--- What needs to be done ---
For each line below that contains the word "avatar", make a copy.

Provided data Start Marker

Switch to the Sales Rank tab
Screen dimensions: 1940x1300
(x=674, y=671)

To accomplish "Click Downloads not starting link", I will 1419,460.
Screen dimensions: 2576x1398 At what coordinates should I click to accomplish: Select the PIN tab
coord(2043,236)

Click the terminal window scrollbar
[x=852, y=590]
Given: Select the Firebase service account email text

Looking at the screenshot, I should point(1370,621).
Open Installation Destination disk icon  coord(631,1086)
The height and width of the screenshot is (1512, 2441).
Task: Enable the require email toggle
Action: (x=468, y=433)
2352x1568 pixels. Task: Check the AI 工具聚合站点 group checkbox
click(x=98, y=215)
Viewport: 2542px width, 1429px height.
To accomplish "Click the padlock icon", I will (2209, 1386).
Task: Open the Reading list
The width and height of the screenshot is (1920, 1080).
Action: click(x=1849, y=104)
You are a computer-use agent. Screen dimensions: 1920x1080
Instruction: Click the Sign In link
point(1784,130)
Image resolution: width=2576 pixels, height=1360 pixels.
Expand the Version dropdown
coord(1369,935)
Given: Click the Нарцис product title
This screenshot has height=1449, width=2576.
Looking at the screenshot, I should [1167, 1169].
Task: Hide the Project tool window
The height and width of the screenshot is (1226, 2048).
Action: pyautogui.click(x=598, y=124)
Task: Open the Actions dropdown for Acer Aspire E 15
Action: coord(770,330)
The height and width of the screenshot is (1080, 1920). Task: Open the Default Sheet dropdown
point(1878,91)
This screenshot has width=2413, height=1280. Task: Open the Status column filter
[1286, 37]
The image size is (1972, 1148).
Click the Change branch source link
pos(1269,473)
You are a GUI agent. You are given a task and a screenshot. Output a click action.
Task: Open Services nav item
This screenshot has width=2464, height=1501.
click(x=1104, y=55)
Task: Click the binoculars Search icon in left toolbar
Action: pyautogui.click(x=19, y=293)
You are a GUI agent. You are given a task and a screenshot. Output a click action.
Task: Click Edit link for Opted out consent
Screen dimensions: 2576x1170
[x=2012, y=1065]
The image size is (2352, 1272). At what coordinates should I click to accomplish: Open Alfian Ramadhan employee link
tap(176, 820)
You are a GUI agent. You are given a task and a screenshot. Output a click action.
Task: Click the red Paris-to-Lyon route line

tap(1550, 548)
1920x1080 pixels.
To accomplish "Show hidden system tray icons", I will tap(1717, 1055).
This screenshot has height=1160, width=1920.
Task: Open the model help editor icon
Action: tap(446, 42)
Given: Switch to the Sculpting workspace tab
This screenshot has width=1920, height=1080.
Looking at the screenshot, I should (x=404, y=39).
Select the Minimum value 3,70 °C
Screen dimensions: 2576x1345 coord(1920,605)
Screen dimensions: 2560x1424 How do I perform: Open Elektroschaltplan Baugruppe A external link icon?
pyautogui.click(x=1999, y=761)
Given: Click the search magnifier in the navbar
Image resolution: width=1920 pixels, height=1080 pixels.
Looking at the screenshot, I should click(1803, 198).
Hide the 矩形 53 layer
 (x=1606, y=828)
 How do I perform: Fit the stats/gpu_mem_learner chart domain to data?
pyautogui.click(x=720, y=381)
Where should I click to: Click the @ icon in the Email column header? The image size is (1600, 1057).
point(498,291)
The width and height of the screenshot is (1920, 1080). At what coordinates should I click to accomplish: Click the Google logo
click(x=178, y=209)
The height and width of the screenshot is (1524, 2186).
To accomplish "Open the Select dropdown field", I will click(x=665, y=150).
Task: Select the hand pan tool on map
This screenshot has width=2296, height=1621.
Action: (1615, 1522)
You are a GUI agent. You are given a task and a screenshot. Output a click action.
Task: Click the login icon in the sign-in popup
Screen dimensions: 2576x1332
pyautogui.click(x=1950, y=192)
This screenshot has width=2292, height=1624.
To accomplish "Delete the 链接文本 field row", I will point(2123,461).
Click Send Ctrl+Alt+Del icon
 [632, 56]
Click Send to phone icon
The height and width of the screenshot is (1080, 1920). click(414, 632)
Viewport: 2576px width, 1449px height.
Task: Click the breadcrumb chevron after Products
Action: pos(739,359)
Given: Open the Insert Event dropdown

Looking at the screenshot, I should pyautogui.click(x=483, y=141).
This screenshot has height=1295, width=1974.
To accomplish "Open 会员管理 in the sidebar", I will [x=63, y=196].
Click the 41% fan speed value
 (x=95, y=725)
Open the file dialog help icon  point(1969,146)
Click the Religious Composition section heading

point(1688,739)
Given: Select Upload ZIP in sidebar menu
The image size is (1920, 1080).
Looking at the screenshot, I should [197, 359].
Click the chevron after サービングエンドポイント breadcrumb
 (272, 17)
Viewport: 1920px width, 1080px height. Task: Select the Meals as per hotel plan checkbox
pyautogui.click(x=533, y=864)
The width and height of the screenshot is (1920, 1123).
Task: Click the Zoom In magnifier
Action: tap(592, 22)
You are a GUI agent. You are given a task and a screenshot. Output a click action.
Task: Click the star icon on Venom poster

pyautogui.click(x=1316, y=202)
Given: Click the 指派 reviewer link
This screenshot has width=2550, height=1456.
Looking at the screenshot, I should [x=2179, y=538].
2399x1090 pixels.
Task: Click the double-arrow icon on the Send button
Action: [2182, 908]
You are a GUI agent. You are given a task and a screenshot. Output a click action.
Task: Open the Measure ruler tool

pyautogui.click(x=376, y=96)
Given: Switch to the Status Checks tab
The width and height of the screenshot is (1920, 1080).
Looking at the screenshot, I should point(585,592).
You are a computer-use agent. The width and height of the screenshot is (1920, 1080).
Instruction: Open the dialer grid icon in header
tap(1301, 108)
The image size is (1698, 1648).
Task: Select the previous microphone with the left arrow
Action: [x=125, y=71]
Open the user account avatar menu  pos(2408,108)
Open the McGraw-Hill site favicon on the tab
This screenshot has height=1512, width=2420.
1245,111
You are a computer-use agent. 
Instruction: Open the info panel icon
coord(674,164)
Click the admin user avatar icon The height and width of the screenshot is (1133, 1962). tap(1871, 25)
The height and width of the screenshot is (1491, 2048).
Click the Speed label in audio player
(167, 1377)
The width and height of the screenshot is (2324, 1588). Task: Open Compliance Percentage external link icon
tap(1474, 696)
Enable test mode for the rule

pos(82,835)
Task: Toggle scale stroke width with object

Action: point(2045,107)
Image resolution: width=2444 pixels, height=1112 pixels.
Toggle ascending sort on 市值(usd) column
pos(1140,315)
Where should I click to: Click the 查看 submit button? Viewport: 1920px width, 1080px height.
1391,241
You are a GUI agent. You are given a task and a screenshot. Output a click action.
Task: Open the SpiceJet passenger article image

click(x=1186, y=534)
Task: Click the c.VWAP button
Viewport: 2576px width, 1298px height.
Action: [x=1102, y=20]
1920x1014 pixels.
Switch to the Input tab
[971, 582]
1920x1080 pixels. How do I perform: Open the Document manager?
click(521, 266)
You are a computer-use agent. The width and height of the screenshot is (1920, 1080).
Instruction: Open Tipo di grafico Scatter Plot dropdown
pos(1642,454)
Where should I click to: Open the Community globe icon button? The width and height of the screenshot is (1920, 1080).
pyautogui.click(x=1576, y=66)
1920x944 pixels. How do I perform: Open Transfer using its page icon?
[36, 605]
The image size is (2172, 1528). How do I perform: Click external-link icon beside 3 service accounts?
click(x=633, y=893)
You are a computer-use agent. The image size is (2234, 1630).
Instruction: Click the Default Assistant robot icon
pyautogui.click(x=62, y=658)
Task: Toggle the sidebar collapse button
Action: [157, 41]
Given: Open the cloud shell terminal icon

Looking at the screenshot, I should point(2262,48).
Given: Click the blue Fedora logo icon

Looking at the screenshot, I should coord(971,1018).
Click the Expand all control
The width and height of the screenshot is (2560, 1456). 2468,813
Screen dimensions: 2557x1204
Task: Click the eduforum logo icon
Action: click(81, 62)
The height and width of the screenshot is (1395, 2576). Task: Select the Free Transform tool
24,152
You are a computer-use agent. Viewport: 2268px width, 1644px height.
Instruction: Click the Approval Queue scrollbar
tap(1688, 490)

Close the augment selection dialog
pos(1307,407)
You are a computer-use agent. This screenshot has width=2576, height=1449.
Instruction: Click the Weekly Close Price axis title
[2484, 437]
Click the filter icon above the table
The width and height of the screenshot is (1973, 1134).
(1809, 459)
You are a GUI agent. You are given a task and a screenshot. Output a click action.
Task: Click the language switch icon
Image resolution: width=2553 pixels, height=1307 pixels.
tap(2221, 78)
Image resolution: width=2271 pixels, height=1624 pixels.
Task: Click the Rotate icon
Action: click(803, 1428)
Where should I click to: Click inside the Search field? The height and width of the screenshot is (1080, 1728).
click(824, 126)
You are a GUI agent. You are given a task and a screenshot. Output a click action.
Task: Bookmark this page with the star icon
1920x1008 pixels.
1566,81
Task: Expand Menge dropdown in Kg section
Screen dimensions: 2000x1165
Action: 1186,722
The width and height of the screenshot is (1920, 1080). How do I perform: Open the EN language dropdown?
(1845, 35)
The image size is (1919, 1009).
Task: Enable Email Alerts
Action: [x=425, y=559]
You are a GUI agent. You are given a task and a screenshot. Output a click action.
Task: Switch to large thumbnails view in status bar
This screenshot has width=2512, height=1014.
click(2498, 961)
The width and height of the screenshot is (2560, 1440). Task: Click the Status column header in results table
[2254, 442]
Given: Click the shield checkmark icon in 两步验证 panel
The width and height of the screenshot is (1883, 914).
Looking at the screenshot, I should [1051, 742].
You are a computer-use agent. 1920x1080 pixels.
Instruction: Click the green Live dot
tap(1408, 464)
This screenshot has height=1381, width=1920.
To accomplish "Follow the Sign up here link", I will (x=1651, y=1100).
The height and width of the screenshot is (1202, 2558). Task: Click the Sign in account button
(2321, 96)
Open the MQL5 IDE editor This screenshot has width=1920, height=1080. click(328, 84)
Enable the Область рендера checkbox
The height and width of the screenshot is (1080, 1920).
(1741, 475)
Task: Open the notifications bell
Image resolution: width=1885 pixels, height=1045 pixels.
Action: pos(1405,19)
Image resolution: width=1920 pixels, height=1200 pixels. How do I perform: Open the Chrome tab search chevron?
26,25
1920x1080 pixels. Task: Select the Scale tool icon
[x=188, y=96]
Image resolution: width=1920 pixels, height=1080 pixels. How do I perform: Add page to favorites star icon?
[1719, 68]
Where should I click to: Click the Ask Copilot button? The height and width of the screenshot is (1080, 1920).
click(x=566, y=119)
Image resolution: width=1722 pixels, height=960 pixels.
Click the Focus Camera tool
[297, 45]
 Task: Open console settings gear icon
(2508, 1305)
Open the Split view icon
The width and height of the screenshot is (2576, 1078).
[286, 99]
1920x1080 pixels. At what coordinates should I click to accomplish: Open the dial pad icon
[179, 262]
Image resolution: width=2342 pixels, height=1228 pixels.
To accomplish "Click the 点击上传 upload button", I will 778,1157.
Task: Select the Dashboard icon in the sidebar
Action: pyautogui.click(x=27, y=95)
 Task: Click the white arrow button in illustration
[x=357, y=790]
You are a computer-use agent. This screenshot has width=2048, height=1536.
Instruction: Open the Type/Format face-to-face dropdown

Provided data End Marker

--- Task answer ---
Open the user account avatar menu  pos(2408,108)
Click the admin user avatar icon The height and width of the screenshot is (1133, 1962). tap(1871, 25)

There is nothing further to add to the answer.